On Nov 11, 9:44 am, Tobias Beer <[email protected]> wrote:
> Probably rather quickly we end up with a lot of what TiddlyWeb already
> has implementations for, like roles, recepes, bags atop of the atomic
> thing at the heart of it all... called a tiddler... and a
> serialization that wraps the stuff and sends it across the web.
>
> If these data are then communicated via some bloated XML or a perhaps
> way more streamlined JSON pattern... that would not even have to be
> part of the standard, but just different means to serialize all the
> bits and pieces required for communication ...via some library
> implemented in whatever serverside environment is to ones liking.
>
> The protocol / exchange formats should be simple and clear, just like
> the concept of a tiddler.

I'm not really sure what I can add to this, because I pretty much
agree with what you've said.

TiddlyWeb already provides an architecture for moving tiddlers around
and it is pretty straightforward because it uses HTTP. And tiddlers in
TiddlyWeb are pretty easy to identify because the URI of the tiddler
_is_ the tiddler. This is all standard and entirely intentional
aspects of TiddlyWeb being a true web application (i.e. psuedo-
RESTful).

The serialization model in TiddlyWeb makes it possible to send and
receive tiddlers however you like and persist them in a way that is
independent of how they are sent. Again, standard and entirely
intentional aspects of being a good web app.

I think the issues that "tiddlygrp" and a few others have pointed out
are:

1. There's no standard format.
2. Tiddlers don't have UUIDS, thus lending themselves to free-floating
in a global distributed network.

On 2, that's a simple matter of programming. We can make it so
tiddlers have uuids, but then you need to decided if/when those uuids
change. Do you get a new uuid per revision? Does the uuid stay the
same or change if the tiddler is renamed? Or do you keep a history, as
in proper version control and enable some git like handling?
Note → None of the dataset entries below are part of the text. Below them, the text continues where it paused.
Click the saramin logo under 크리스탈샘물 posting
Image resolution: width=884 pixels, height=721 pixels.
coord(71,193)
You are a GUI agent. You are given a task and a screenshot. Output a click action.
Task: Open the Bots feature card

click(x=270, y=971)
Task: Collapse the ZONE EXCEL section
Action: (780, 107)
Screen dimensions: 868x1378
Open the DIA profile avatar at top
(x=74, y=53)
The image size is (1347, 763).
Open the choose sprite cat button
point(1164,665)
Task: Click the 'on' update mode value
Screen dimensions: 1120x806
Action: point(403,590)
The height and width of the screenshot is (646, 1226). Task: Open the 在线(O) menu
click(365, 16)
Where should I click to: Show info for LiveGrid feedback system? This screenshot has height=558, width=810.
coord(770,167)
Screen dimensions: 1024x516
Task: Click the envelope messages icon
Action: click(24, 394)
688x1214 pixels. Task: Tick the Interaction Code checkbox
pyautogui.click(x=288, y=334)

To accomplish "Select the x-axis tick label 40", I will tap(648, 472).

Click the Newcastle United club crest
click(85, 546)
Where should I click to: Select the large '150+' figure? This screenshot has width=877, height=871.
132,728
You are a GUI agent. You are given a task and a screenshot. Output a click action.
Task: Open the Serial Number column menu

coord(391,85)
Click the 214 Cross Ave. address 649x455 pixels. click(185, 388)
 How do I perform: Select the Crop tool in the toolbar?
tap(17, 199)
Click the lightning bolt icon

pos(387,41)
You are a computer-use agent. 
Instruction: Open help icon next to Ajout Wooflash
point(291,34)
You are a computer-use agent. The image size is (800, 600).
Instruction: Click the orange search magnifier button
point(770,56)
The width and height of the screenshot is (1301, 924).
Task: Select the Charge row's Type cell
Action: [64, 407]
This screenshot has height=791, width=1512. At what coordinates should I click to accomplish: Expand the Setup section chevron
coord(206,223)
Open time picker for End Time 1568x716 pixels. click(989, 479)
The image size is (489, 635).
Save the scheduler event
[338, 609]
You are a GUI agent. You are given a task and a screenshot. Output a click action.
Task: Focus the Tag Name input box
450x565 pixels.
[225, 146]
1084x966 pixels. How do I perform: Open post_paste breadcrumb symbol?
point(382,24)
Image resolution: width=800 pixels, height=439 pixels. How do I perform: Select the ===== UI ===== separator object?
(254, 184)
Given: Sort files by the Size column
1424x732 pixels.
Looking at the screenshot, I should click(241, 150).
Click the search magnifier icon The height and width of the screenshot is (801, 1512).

On 1, I personally think tiddlers are both simple enough and have
establish enough of a precedent that we can go with what's already
being done along with some light improvements. A tiddler is a lightly
nested dictionary:

* title: string
* modifier: string
* creator: string
* modified: date§
* created: date§
* text: string (binaries encoded as needed)
* type: string (content-type of text)
* revision: an arbitrary identifier for this revision
* tags: list of strings
* fields: dictionary of arbitrary string:string pairs

§ how to represent dates would need to be resolved

The shortcomings in the above is that this tiddler, internal to
itself, does not disambiguate itself from another tiddler with the
same title. In TiddlyWeb this is handled by the bag concept, but that
is presumably not a universal concept in the tiddlyverse. Thus some
kind of uuid, or uri would be desired as well.

OR it's entirely reasonable just to say "the inter-server transport is
Atom", because that would work too. Atom is capable of representing
tiddler just fine (with some tweaks for arbitrary fields). Or perhaps
JSON activity streams.

Note that most of this "syntax and semantics for tiddlers" was driven
by the model established in the TiddlyWiki AdaptorMechanisn, which
adapts server content (of many types) to TiddlyWiki Tiddler objects.
TiddlyWeb's understanding and modeling of a Tiddler object is quite
similar but a bit different (to deal with bags and recipes and real
revisions). The difference, though is easily handled at the interface
between TiddlyWeb's core and the serializations that it uses for
transport.

Very happy to answer more specific questions, but without some
direction I'm not sure what else to say.